__Data extracts__:
###

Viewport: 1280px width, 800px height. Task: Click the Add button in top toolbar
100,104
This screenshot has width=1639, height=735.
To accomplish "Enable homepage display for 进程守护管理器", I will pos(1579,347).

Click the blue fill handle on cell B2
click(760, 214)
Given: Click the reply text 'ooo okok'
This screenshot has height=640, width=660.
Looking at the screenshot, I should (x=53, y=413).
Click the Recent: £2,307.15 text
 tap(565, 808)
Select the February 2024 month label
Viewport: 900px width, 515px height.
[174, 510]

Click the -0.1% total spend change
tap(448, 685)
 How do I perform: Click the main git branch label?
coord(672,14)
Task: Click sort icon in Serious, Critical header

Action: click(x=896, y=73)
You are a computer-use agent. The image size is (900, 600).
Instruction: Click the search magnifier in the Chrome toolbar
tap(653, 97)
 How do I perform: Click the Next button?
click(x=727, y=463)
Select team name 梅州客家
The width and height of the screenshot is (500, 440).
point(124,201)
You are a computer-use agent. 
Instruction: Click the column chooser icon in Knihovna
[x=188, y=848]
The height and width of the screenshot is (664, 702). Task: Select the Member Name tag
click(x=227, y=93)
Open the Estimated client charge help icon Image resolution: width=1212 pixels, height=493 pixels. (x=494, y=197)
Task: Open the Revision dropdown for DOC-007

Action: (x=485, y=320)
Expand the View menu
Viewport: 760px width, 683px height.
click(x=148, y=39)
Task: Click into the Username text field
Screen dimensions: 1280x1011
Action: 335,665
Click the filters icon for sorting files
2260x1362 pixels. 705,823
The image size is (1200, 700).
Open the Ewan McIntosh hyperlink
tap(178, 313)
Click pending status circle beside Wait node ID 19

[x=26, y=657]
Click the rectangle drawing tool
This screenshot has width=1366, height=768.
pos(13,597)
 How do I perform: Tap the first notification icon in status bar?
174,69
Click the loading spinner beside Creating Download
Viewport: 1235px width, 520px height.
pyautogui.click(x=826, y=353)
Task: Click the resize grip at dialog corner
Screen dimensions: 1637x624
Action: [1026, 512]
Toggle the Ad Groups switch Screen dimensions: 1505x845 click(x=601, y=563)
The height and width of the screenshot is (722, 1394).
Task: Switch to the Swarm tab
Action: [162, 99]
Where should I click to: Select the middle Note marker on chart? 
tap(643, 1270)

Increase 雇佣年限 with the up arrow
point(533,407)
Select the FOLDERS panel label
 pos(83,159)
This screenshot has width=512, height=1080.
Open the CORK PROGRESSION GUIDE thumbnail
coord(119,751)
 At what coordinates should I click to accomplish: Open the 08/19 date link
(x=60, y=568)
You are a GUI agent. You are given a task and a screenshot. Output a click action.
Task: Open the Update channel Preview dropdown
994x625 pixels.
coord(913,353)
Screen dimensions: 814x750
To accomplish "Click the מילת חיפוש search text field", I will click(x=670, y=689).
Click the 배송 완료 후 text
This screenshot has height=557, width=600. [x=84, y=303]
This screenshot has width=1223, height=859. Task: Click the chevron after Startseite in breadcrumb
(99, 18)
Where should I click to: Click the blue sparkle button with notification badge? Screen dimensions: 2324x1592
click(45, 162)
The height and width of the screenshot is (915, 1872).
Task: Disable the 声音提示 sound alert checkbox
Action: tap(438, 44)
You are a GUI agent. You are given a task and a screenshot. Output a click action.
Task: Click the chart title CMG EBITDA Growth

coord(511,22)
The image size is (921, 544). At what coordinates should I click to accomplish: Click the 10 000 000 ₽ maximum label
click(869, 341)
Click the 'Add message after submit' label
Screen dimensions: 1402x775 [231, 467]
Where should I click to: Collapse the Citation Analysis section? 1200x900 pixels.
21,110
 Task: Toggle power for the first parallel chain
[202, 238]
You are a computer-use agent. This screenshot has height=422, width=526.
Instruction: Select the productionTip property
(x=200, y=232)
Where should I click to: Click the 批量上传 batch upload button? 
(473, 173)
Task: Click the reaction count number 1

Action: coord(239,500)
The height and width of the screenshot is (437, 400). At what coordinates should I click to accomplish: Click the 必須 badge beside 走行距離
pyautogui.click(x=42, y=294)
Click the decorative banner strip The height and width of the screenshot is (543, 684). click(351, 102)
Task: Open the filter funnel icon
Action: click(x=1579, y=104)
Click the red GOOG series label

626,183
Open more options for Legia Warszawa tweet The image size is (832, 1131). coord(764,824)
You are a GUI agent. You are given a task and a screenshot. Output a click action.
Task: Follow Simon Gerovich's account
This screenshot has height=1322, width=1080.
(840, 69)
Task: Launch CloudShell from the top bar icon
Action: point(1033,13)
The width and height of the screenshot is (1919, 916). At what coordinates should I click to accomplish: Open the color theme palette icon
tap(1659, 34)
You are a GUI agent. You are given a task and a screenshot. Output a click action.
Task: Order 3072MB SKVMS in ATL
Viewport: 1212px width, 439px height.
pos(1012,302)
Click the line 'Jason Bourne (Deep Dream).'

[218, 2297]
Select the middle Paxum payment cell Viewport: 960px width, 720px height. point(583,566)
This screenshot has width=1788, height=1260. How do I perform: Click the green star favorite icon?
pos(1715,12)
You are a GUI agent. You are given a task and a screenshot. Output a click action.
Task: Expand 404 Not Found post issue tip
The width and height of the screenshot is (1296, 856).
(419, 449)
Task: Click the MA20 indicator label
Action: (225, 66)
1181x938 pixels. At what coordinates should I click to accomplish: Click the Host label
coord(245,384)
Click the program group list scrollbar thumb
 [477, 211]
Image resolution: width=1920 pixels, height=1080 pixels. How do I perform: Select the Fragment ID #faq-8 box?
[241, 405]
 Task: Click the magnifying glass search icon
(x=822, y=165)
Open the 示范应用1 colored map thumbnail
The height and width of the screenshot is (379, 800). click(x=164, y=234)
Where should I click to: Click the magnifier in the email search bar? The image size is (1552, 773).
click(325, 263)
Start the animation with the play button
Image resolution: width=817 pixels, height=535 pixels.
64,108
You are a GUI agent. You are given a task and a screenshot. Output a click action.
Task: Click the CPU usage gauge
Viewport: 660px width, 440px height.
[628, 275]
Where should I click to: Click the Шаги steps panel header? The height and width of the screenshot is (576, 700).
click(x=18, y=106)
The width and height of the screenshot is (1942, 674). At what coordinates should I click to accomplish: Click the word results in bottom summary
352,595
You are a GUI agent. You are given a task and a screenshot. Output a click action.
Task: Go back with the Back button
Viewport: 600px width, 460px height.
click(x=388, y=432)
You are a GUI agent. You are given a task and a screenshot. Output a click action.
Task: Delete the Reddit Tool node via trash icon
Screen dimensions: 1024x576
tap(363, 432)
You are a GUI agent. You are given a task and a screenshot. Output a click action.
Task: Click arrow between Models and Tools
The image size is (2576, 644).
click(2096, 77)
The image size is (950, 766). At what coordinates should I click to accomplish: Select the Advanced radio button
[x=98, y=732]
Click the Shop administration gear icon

###

__Work item__:
The expected output is the complete data, repeated exactly.

__Problem solution__:
Viewport: 1280px width, 800px height. Task: Click the Add button in top toolbar
100,104
This screenshot has width=1639, height=735.
To accomplish "Enable homepage display for 进程守护管理器", I will pos(1579,347).

Click the blue fill handle on cell B2
click(760, 214)
Given: Click the reply text 'ooo okok'
This screenshot has height=640, width=660.
Looking at the screenshot, I should (x=53, y=413).
Click the Recent: £2,307.15 text
 tap(565, 808)
Select the February 2024 month label
Viewport: 900px width, 515px height.
[174, 510]

Click the -0.1% total spend change
tap(448, 685)
 How do I perform: Click the main git branch label?
coord(672,14)
Task: Click sort icon in Serious, Critical header

Action: click(x=896, y=73)
You are a computer-use agent. The image size is (900, 600).
Instruction: Click the search magnifier in the Chrome toolbar
tap(653, 97)
 How do I perform: Click the Next button?
click(x=727, y=463)
Select team name 梅州客家
The width and height of the screenshot is (500, 440).
point(124,201)
You are a computer-use agent. 
Instruction: Click the column chooser icon in Knihovna
[x=188, y=848]
The height and width of the screenshot is (664, 702). Task: Select the Member Name tag
click(x=227, y=93)
Open the Estimated client charge help icon Image resolution: width=1212 pixels, height=493 pixels. (x=494, y=197)
Task: Open the Revision dropdown for DOC-007

Action: (x=485, y=320)
Expand the View menu
Viewport: 760px width, 683px height.
click(x=148, y=39)
Task: Click into the Username text field
Screen dimensions: 1280x1011
Action: 335,665
Click the filters icon for sorting files
2260x1362 pixels. 705,823
The image size is (1200, 700).
Open the Ewan McIntosh hyperlink
tap(178, 313)
Click pending status circle beside Wait node ID 19

[x=26, y=657]
Click the rectangle drawing tool
This screenshot has width=1366, height=768.
pos(13,597)
 How do I perform: Tap the first notification icon in status bar?
174,69
Click the loading spinner beside Creating Download
Viewport: 1235px width, 520px height.
pyautogui.click(x=826, y=353)
Task: Click the resize grip at dialog corner
Screen dimensions: 1637x624
Action: [1026, 512]
Toggle the Ad Groups switch Screen dimensions: 1505x845 click(x=601, y=563)
The height and width of the screenshot is (722, 1394).
Task: Switch to the Swarm tab
Action: [162, 99]
Where should I click to: Select the middle Note marker on chart? 
tap(643, 1270)

Increase 雇佣年限 with the up arrow
point(533,407)
Select the FOLDERS panel label
 pos(83,159)
This screenshot has width=512, height=1080.
Open the CORK PROGRESSION GUIDE thumbnail
coord(119,751)
 At what coordinates should I click to accomplish: Open the 08/19 date link
(x=60, y=568)
You are a GUI agent. You are given a task and a screenshot. Output a click action.
Task: Open the Update channel Preview dropdown
994x625 pixels.
coord(913,353)
Screen dimensions: 814x750
To accomplish "Click the מילת חיפוש search text field", I will click(x=670, y=689).
Click the 배송 완료 후 text
This screenshot has height=557, width=600. [x=84, y=303]
This screenshot has width=1223, height=859. Task: Click the chevron after Startseite in breadcrumb
(99, 18)
Where should I click to: Click the blue sparkle button with notification badge? Screen dimensions: 2324x1592
click(45, 162)
The height and width of the screenshot is (915, 1872).
Task: Disable the 声音提示 sound alert checkbox
Action: tap(438, 44)
You are a GUI agent. You are given a task and a screenshot. Output a click action.
Task: Click the chart title CMG EBITDA Growth

coord(511,22)
The image size is (921, 544). At what coordinates should I click to accomplish: Click the 10 000 000 ₽ maximum label
click(869, 341)
Click the 'Add message after submit' label
Screen dimensions: 1402x775 [231, 467]
Where should I click to: Collapse the Citation Analysis section? 1200x900 pixels.
21,110
 Task: Toggle power for the first parallel chain
[202, 238]
You are a computer-use agent. This screenshot has height=422, width=526.
Instruction: Select the productionTip property
(x=200, y=232)
Where should I click to: Click the 批量上传 batch upload button? 
(473, 173)
Task: Click the reaction count number 1

Action: coord(239,500)
The height and width of the screenshot is (437, 400). At what coordinates should I click to accomplish: Click the 必須 badge beside 走行距離
pyautogui.click(x=42, y=294)
Click the decorative banner strip The height and width of the screenshot is (543, 684). click(351, 102)
Task: Open the filter funnel icon
Action: click(x=1579, y=104)
Click the red GOOG series label

626,183
Open more options for Legia Warszawa tweet The image size is (832, 1131). coord(764,824)
You are a GUI agent. You are given a task and a screenshot. Output a click action.
Task: Follow Simon Gerovich's account
This screenshot has height=1322, width=1080.
(840, 69)
Task: Launch CloudShell from the top bar icon
Action: point(1033,13)
The width and height of the screenshot is (1919, 916). At what coordinates should I click to accomplish: Open the color theme palette icon
tap(1659, 34)
You are a GUI agent. You are given a task and a screenshot. Output a click action.
Task: Order 3072MB SKVMS in ATL
Viewport: 1212px width, 439px height.
pos(1012,302)
Click the line 'Jason Bourne (Deep Dream).'

[218, 2297]
Select the middle Paxum payment cell Viewport: 960px width, 720px height. point(583,566)
This screenshot has width=1788, height=1260. How do I perform: Click the green star favorite icon?
pos(1715,12)
You are a GUI agent. You are given a task and a screenshot. Output a click action.
Task: Expand 404 Not Found post issue tip
The width and height of the screenshot is (1296, 856).
(419, 449)
Task: Click the MA20 indicator label
Action: (225, 66)
1181x938 pixels. At what coordinates should I click to accomplish: Click the Host label
coord(245,384)
Click the program group list scrollbar thumb
 [477, 211]
Image resolution: width=1920 pixels, height=1080 pixels. How do I perform: Select the Fragment ID #faq-8 box?
[241, 405]
 Task: Click the magnifying glass search icon
(x=822, y=165)
Open the 示范应用1 colored map thumbnail
The height and width of the screenshot is (379, 800). click(x=164, y=234)
Where should I click to: Click the magnifier in the email search bar? The image size is (1552, 773).
click(325, 263)
Start the animation with the play button
Image resolution: width=817 pixels, height=535 pixels.
64,108
You are a GUI agent. You are given a task and a screenshot. Output a click action.
Task: Click the CPU usage gauge
Viewport: 660px width, 440px height.
[628, 275]
Where should I click to: Click the Шаги steps panel header? The height and width of the screenshot is (576, 700).
click(x=18, y=106)
The width and height of the screenshot is (1942, 674). At what coordinates should I click to accomplish: Click the word results in bottom summary
352,595
You are a GUI agent. You are given a task and a screenshot. Output a click action.
Task: Go back with the Back button
Viewport: 600px width, 460px height.
click(x=388, y=432)
You are a GUI agent. You are given a task and a screenshot. Output a click action.
Task: Delete the Reddit Tool node via trash icon
Screen dimensions: 1024x576
tap(363, 432)
You are a GUI agent. You are given a task and a screenshot. Output a click action.
Task: Click arrow between Models and Tools
The image size is (2576, 644).
click(2096, 77)
The image size is (950, 766). At what coordinates should I click to accomplish: Select the Advanced radio button
[x=98, y=732]
Click the Shop administration gear icon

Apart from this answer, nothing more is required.